The answer must consist of each line below that contains the word "Task", copied in full.
Top of Provided entries
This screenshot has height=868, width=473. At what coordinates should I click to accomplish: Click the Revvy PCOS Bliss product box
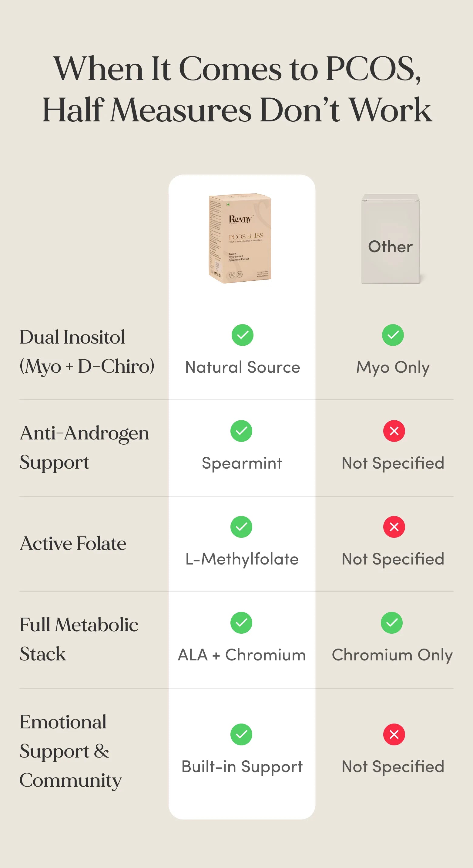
Bottom of Provided entries
Top of Provided entries
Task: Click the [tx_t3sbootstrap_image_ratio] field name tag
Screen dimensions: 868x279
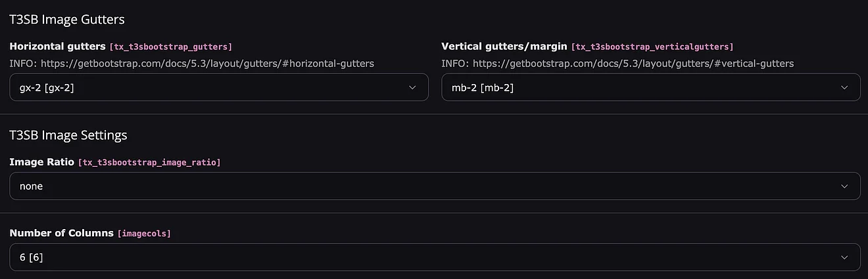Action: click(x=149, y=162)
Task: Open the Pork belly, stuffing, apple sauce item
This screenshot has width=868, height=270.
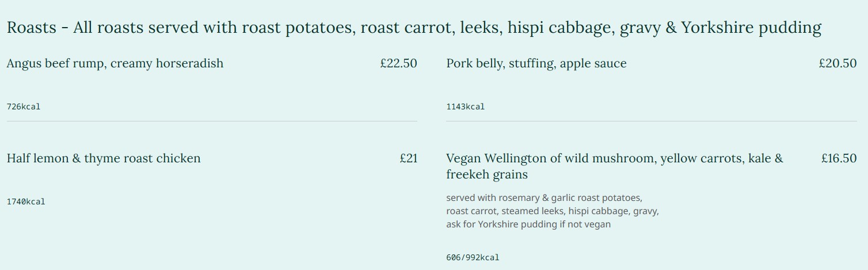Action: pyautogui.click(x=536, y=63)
Bottom of Provided entries
Top of Provided entries
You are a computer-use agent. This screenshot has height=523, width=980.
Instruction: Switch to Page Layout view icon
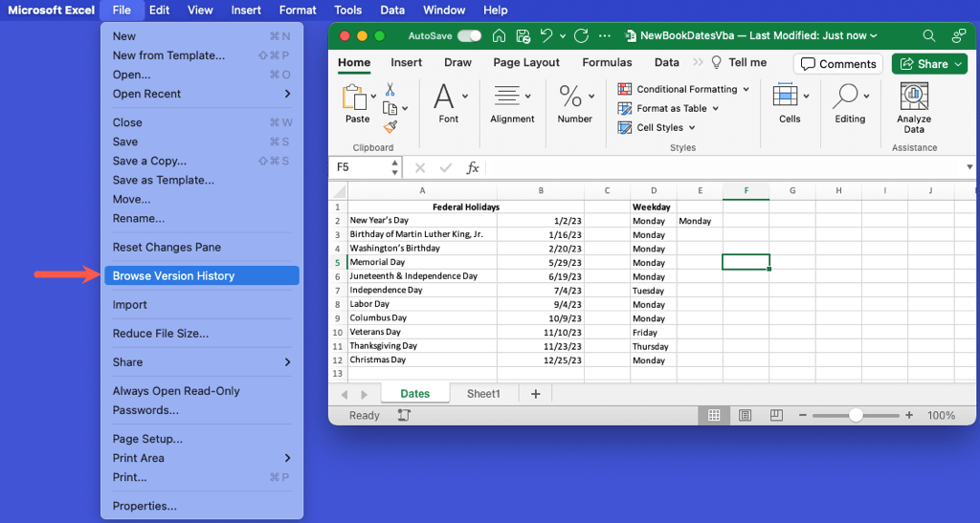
Bottom of Provided entries
Problem solution:
Task: Click the [tx_t3sbootstrap_image_ratio] field name tag
Task: Open the Pork belly, stuffing, apple sauce item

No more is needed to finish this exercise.